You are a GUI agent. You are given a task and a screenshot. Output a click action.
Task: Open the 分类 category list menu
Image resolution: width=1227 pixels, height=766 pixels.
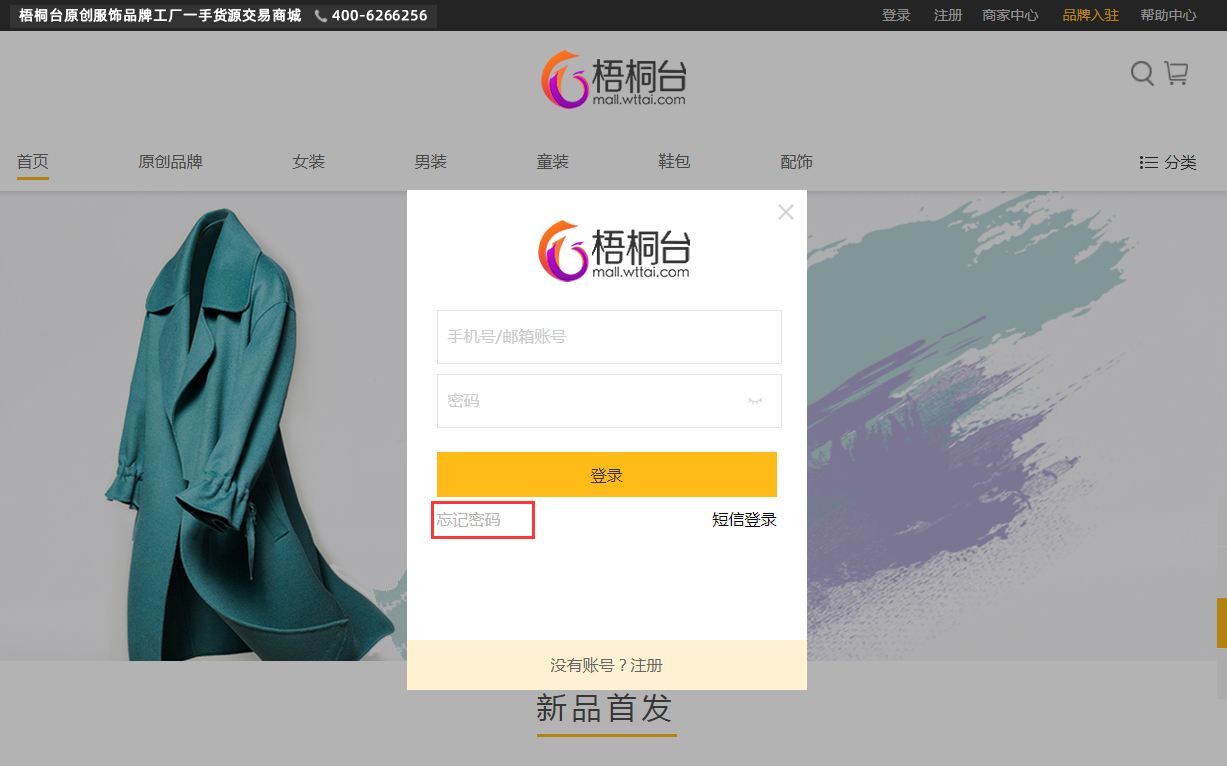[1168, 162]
────
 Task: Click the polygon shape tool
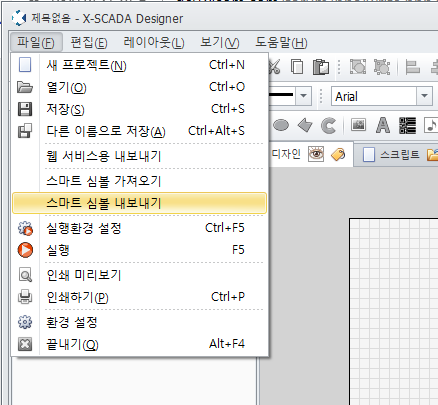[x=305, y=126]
────
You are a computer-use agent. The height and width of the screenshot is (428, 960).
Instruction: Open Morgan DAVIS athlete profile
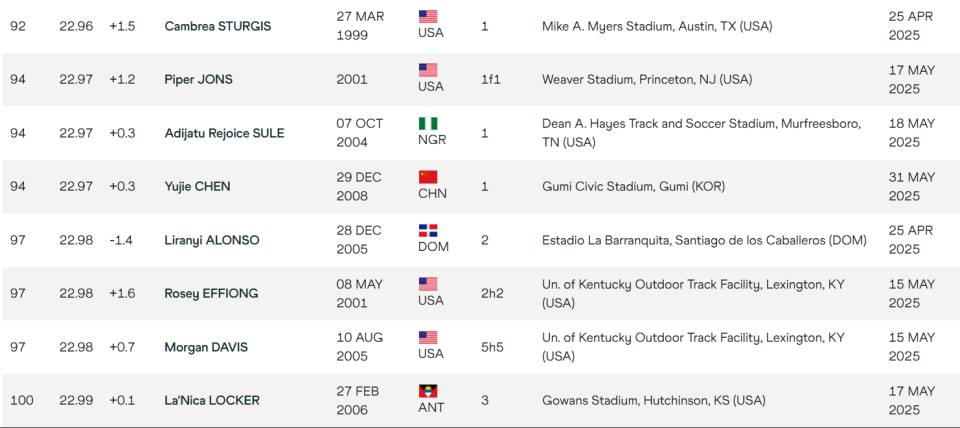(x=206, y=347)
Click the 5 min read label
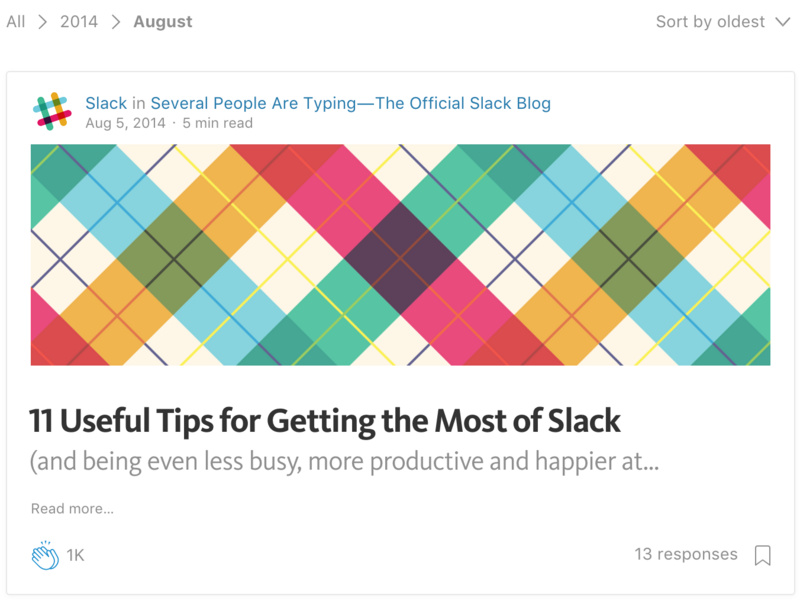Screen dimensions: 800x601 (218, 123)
────
The problem: Give only the number of lines above holding "screenshot".

Finished exercise: 2